Улыбка сползла с лица Смита.
— Мы тебе так доверяем, — улыбка вернулась. — А как только ящик прибудет к получателю, мы переведем на тот же счет вторую половину твоего вознаграждения. Отличная сделка. Твердая валюта. Никакого подоходного налога. Ты станешь богачом. Полубогачом, — он рассмеялся придуманному слову.
— Всего за один полет. За мелкую услугу египтянину, который без ума от юга Франции и которого, естественно, беспокоит неустойчивая политическая ситуация в родной стране.
— Когда я встречусь с египтянином? — спросил Бар.
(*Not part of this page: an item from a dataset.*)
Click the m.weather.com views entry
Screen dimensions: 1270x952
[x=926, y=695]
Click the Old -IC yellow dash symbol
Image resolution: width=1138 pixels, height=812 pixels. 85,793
— Когда выйдешь на летное поле, чтобы отправиться в первый полет. Он там будет. Можешь не волноваться. Обязательно будет. Ты колеблешься?
— Я думаю.
— Учти, к Соединенным Штатам это не имеет ни малейшего отношения, — Смит благочестиво потупился. — Я бы никогда не решился предлагать такое человеку, воевавшему за свою страну. Как и к англичанам, к которым ты наверняка питаешь теплые чувства. Но к египтянам? — он пожал плечами, наклонился, поднял конверт из плотной бумаги, раскрыл. — Здесь все карты, если ты захочешь их изучить. Маршрут указан, но разумеется, возможны изменения, потому что лететь-то тебе.
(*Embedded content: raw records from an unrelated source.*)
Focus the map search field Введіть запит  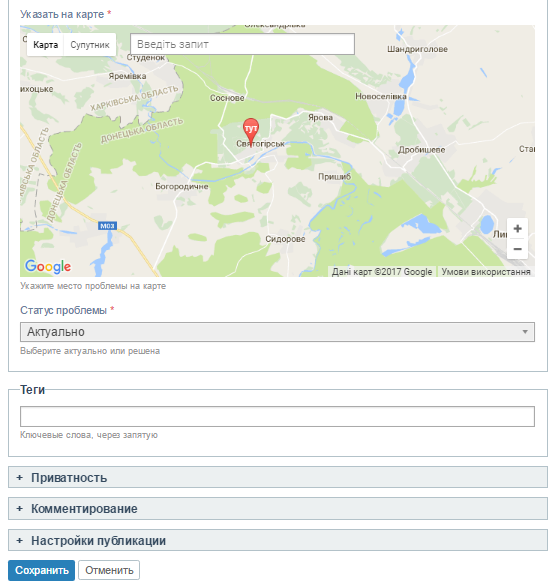point(242,44)
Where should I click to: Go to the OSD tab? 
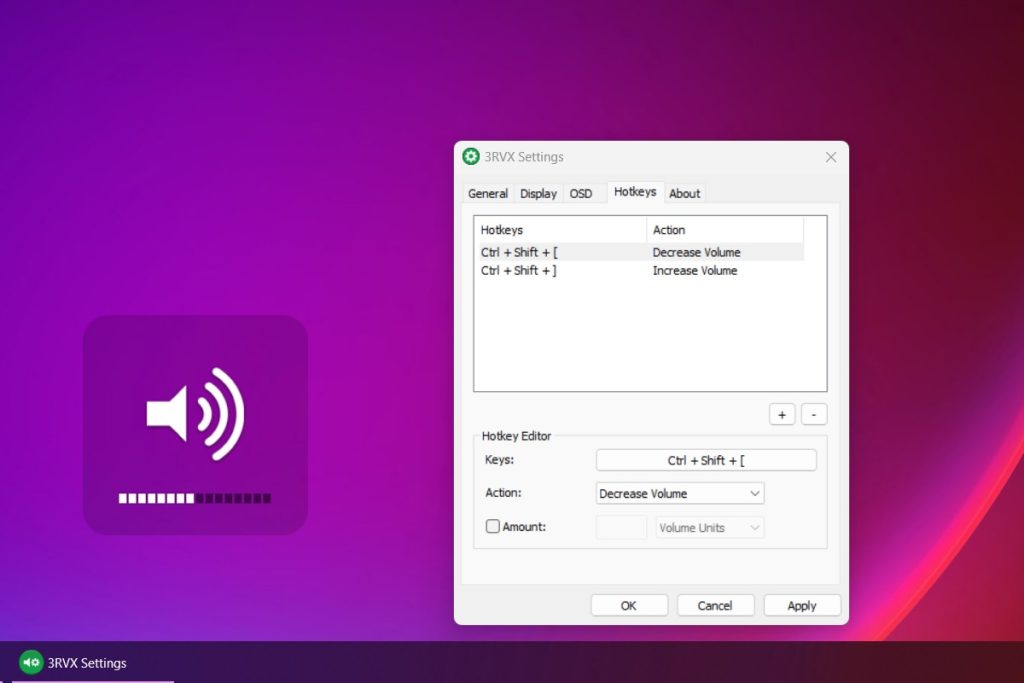(x=581, y=193)
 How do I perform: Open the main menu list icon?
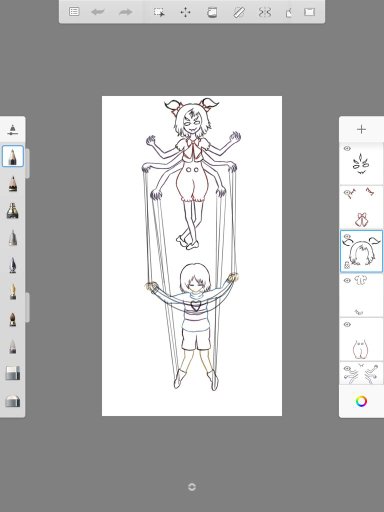(x=74, y=12)
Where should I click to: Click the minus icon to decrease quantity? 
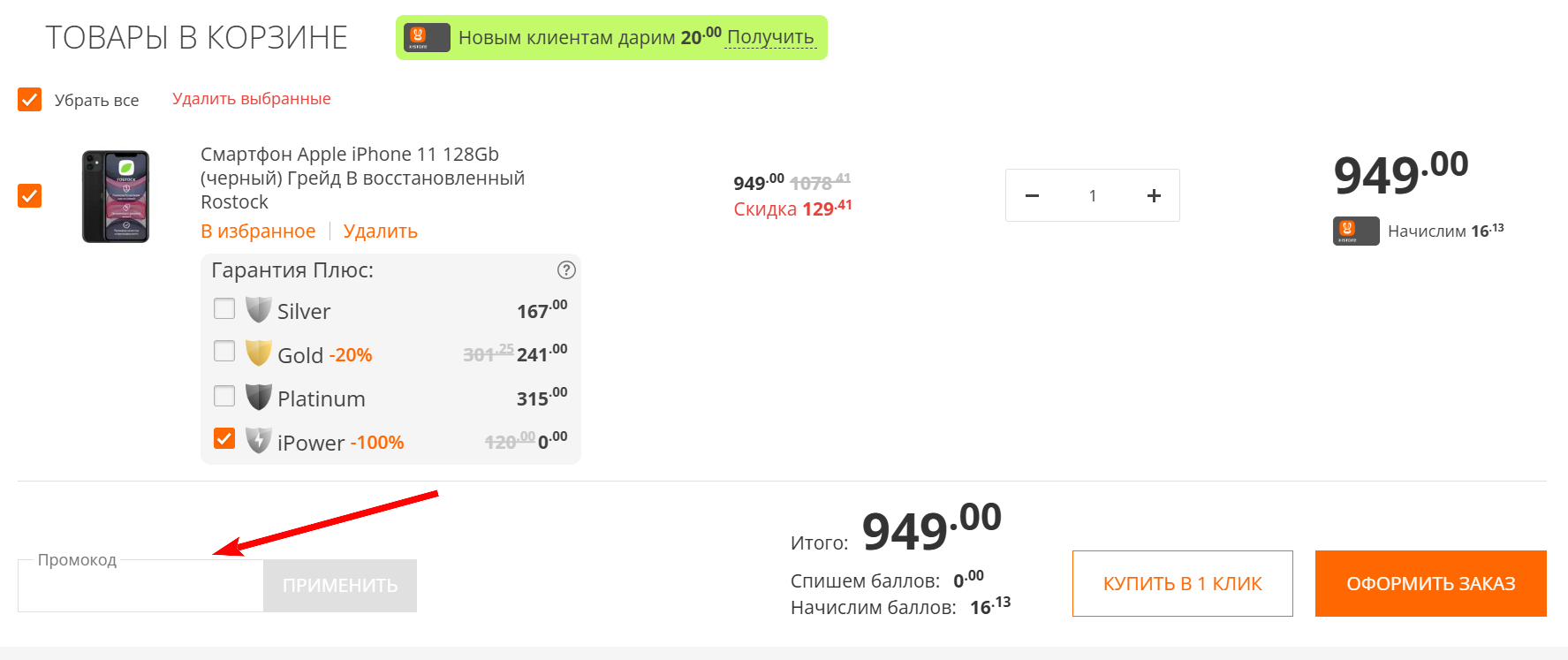pos(1032,195)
Барбер взял толстую пачку карт. Вытащил первую попавшуюся. Подлеты к Мальте, расположение посадочных полос. Барбер думал о двадцати пяти тысячах долларов и карта подрагивала у него в руке.
— Это до смешного просто, — Смит пристально наблюдал за Барбером. — Сущий пустяк.
Барбер опустил карту.
— Если все так просто, за что мне платят двадцать пять тысяч?
Смит рассмеялся.
— Признаю, определенный риск есть. Вероятность возникновения каких-то проблем мизерная, но кто знает? Так что давай считать, что мы платим тебе за риск, — он пожал плечами. — В конце концов, после войны риск для тебя не в диковинку.
— Когда нужен ответ?
— Этим вечером. Если ты откажешься, нам придется менять планы. Мой египетский друг нервничает.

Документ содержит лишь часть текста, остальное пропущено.